Part I | Part II | Part III | Part IV | Part V | Part VI | Part VII | Part VIII | Part IX | Part X
Night 7
That was how the insomnia started. She didn’t get to bed the night after she found Dan. Couldn’t, even if she had wanted to. Police and a small team of investigators mulled around the property. Pictures had to be taken. She was interviewed at length by a young officer with blonde hair and earnest, gentle eyes. He had to keep saying her name. Had to keep bringing her back. Back. Back from what?
“June?”
There he was again. Eyes steady and pulling at hers.
“I’m sorry. What was the question?”
“What time did you make it back from the woods?”
“Oh. Ummm—three o’clock?”
“And how did you know that?”
She could feel the hot sun on her face as she climbed the hill. The weight of the loppers and shovel in her hand. The yellow gloves, hanging and blackened. The sound of flies. So many.
“June?”
“I guess I don’t know exactly. But—“
She thought about it for a second and then finished.

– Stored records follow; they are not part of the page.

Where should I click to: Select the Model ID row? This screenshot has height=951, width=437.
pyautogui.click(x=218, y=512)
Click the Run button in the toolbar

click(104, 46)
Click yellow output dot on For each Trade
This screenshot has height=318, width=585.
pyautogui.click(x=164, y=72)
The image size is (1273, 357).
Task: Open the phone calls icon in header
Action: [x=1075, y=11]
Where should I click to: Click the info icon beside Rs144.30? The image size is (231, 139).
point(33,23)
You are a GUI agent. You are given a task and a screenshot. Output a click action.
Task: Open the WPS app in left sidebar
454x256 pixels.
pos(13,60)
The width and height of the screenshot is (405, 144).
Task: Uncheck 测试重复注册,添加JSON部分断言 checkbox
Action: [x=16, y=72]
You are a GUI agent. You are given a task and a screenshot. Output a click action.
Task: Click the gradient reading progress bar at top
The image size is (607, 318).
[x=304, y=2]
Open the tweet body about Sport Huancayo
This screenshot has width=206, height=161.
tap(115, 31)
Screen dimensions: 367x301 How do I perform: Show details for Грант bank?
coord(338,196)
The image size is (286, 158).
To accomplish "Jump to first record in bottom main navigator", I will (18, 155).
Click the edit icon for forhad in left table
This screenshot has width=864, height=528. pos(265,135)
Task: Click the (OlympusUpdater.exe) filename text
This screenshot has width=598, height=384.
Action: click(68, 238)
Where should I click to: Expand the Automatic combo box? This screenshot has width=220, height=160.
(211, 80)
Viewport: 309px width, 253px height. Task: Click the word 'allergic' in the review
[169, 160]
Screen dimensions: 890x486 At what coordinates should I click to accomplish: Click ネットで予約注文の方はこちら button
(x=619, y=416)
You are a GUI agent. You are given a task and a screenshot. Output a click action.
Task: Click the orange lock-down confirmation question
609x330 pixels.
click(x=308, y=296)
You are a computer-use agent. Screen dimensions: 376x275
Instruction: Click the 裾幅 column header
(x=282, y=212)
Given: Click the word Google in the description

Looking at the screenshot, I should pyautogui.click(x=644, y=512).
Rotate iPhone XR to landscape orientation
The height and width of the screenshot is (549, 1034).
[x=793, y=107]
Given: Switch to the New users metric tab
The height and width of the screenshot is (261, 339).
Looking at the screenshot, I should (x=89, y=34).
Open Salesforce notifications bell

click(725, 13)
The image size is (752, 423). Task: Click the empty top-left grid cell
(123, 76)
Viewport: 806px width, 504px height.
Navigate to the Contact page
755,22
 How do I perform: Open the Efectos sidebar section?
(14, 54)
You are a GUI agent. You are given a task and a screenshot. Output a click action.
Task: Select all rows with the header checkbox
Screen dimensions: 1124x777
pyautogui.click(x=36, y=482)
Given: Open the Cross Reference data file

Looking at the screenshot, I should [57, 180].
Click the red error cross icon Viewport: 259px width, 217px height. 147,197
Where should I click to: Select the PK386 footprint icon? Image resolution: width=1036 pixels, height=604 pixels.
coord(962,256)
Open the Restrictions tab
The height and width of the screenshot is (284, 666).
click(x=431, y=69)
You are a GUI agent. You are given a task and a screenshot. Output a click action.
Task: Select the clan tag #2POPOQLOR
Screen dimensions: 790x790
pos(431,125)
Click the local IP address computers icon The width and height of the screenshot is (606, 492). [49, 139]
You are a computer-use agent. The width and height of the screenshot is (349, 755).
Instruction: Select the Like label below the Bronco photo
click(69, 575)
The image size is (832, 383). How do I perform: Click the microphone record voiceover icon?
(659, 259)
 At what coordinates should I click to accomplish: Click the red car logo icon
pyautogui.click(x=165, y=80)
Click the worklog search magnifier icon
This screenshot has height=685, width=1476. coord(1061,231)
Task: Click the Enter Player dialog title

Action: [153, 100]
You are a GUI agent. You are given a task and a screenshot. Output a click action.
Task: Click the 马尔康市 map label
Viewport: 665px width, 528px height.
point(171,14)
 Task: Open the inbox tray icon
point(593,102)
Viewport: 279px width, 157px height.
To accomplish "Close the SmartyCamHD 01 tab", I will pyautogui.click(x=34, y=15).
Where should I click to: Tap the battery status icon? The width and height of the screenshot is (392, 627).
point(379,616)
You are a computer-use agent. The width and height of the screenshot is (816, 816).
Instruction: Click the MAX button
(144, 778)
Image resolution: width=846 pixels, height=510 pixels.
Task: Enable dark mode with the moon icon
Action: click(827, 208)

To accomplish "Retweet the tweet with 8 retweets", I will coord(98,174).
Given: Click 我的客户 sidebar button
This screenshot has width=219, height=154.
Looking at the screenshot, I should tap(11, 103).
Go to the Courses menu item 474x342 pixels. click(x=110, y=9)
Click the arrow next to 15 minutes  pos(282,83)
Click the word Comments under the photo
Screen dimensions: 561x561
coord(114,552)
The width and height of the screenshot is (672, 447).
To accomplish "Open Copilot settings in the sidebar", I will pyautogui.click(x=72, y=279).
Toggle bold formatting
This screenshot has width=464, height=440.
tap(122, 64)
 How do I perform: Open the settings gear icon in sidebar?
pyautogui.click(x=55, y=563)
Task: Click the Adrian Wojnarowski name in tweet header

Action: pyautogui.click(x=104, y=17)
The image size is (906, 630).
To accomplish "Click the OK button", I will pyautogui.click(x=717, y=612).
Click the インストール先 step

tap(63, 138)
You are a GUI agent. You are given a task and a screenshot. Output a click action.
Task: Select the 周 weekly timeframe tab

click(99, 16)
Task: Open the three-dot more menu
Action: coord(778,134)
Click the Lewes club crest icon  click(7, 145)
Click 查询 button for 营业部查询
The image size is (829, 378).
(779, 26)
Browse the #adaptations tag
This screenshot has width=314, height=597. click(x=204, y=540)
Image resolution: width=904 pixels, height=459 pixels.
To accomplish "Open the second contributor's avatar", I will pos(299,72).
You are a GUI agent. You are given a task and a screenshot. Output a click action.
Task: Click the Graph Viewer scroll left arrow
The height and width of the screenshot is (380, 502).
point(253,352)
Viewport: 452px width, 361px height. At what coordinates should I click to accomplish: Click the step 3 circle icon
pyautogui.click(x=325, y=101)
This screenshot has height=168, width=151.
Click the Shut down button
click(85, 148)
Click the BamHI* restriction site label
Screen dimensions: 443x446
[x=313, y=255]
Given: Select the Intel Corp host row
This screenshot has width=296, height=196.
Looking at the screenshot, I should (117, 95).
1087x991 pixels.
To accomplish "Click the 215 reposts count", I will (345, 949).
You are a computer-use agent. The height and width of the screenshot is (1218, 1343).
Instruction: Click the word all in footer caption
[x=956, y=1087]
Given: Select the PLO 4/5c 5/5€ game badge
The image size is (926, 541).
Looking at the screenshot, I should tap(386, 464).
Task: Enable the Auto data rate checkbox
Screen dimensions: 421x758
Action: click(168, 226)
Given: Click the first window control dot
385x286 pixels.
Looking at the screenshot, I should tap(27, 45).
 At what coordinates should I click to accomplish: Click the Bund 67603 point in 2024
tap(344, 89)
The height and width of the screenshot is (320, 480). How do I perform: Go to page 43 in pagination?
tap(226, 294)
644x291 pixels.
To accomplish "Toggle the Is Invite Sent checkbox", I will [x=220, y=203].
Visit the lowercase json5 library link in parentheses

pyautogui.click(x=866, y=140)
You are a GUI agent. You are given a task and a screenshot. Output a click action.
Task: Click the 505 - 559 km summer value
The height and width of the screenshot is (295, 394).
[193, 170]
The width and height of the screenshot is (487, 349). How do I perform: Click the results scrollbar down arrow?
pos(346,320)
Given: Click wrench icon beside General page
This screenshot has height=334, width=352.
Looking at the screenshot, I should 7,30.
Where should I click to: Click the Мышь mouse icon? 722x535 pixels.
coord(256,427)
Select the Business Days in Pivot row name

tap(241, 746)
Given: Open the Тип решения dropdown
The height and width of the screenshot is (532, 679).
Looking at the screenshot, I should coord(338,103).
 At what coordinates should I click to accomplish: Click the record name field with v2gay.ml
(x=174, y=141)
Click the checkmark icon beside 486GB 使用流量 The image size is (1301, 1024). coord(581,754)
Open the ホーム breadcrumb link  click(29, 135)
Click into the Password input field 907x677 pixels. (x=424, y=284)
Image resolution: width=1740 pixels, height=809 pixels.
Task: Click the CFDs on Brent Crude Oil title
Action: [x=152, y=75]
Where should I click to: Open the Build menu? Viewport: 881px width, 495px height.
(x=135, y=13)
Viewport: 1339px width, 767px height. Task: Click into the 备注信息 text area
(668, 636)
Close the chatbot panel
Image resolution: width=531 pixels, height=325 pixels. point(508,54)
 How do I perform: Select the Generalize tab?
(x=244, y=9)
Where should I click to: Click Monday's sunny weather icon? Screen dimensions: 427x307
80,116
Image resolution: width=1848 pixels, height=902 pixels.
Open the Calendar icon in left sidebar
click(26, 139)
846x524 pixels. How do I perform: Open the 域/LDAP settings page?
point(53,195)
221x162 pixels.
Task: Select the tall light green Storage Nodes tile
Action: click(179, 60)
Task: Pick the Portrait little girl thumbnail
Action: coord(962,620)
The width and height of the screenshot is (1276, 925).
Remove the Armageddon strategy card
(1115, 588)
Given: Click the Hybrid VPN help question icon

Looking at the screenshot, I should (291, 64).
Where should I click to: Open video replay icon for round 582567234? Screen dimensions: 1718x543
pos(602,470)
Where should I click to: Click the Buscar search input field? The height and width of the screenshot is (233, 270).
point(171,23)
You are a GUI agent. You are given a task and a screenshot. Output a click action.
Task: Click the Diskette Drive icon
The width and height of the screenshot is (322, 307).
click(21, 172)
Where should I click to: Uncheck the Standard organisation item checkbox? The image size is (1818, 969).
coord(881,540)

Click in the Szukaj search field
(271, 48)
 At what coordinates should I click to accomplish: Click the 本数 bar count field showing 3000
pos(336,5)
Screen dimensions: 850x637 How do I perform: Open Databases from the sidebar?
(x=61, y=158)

“The sun. The sun is how I know it was mid afternoon.”
He smiled, then glanced down and jotted something, short and sweet.
“Have you seen anything around the property? Anything that could have done this?”
Her head had been turned to the side, eyes on the porch, following the waving lines in the wood when he asked her. She looked up at him and her eyes met his.
“What?”
“Animals. Maybe you heard something at night?”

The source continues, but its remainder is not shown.